If the chi-squared test is (statistically) significant then the contingency table can suggest which conclusion should be drawn about the relationship between the two products.

The results of all these tests are collected into a single table of the Chi-Squared statistics, the degrees of freedom and p-values.

This test will only be performed when the Design option is set to ‘short’. 

McNemar Contingency

This tabulates the assessor responses based on their response to a same-pair and to a different-pair. The assessor response to the same pair correspond to the rows; the response to the different pairs to the columns.

If an assessor did not see both a same-pair and a different-pair then this assessor does not contribute to this table. If an assessor evaluated more than one same-pair or more than one different-pair then the responses are tabulated via proportions.

This table will only be shown when the Design option is set to ‘long’.

### Record extracts
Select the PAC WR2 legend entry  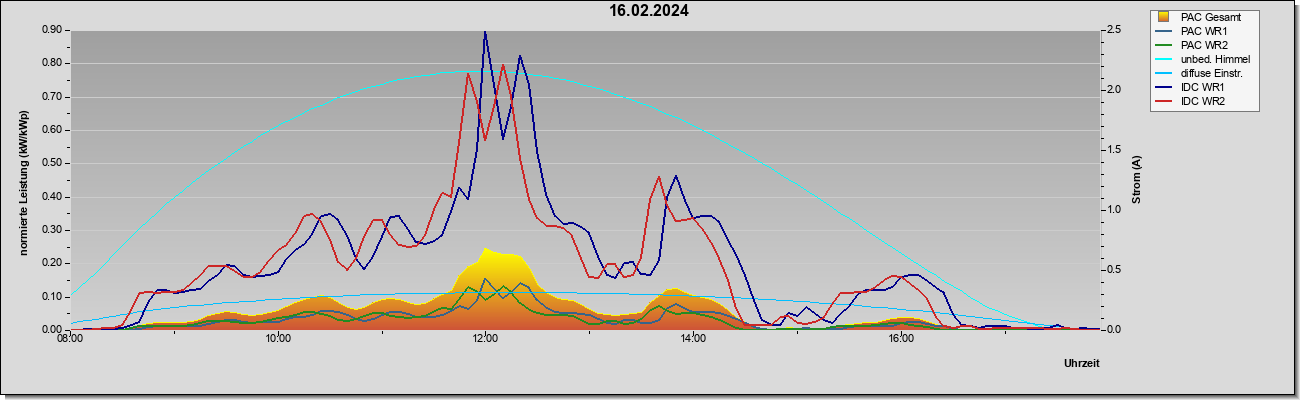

...

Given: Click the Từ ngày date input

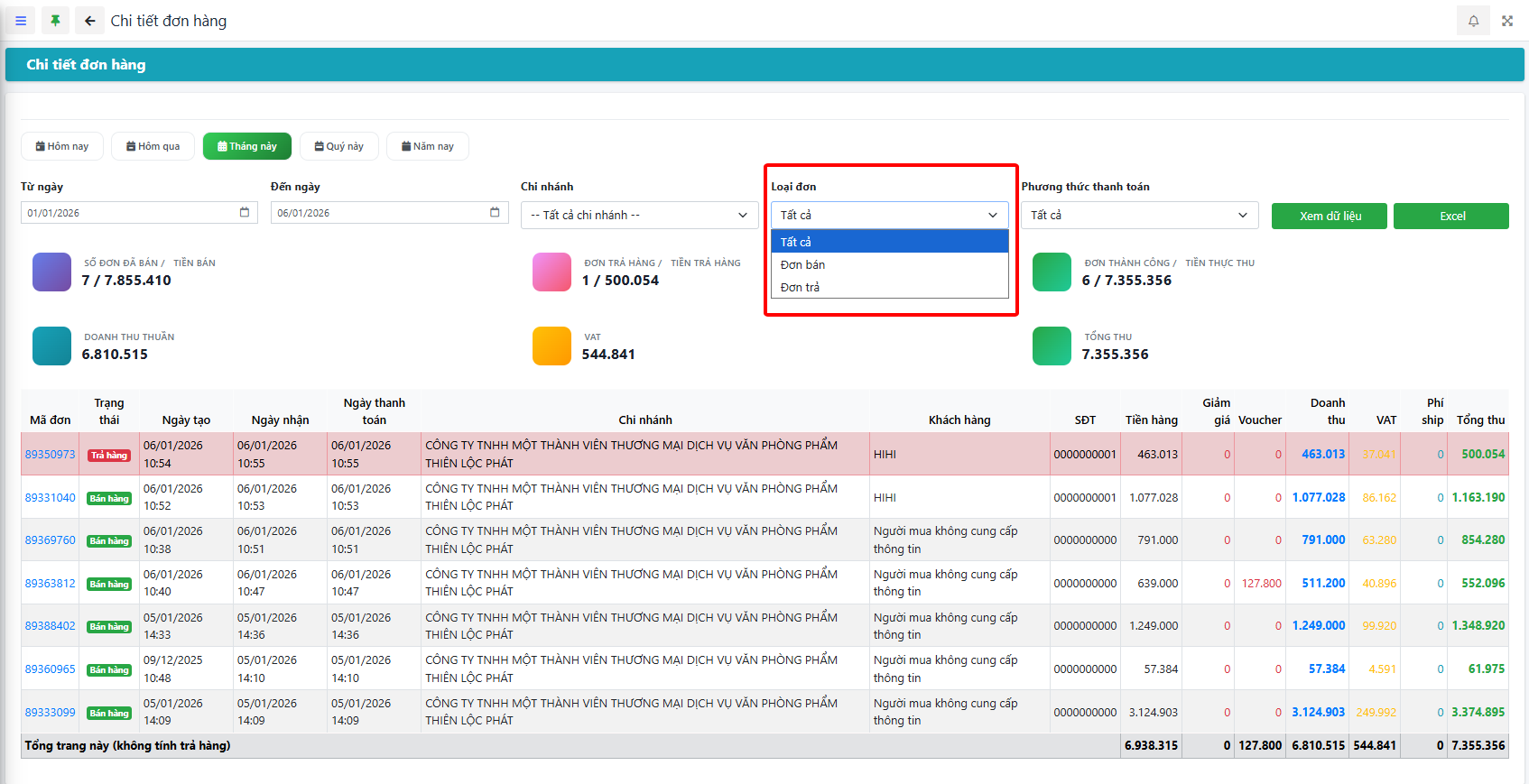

### Tasks
1: Answer these from the text on chi-squared and McNemar tables:
(a) Which Design option setting is required for the chi-squared test to be performed?
(b) In the McNemar table, what do the rows correspond to?
(c) How are responses tabulated when an assessor evaluated more than one same-pair or more than one different-pair?
2: Write the next part of the text on chi-squared and McNemar tables, picking up after its final sentence.

### Answers to each task
1:
(a) The Design option must be set to ‘short’.
(b) The rows correspond to the assessor response to the same pair.
(c) They are tabulated via proportions.

2:
McNemar’s Chi Squared test is performed on the McNemar Contingency Table, as recommended by Lawless & Heymann (2010).

It tests the hypothesis of marginal homogeneity; are the marginal proportions in the associated table similar. In this case a significant p-value indicates a difference between the two products (present in the experiment). 

The method used depends on the option chosen.

For “Asymptotic” (default) the chi-squared statistic is calculated with continuity correction and the p-value is from the appropriate chi-squared distribution. Asymptotic statistics are recommended in recent same different test literature (Fagerland, Lydersen & Laake, 2013; Pembury Smith & Ruxton, 2020).

For  “Exact” the chi-squared statistic is calculated without continuity correction and the p-value is calculated from binomial distribution with N = number of incorrect answers, p  = 0.5, with the observed value being the number of one type of incorrect answers (the test is two sided so which of these it is does not matter). If due to the data it is not possible to use the “Exact” method then the “Asymptotic” method is used and this is noted in the warnings table.This test will only be performed when the Design option is set to ‘long’. 

Technical Information

  1. The yardstick model uses the R package ‘sensR’.


  1. Ennis, J. M., & Jesionka, V. (2011). The Power of Sensory Discrimination Methods Revisited. Journal of Sensory Studies, 26(5), 371–382.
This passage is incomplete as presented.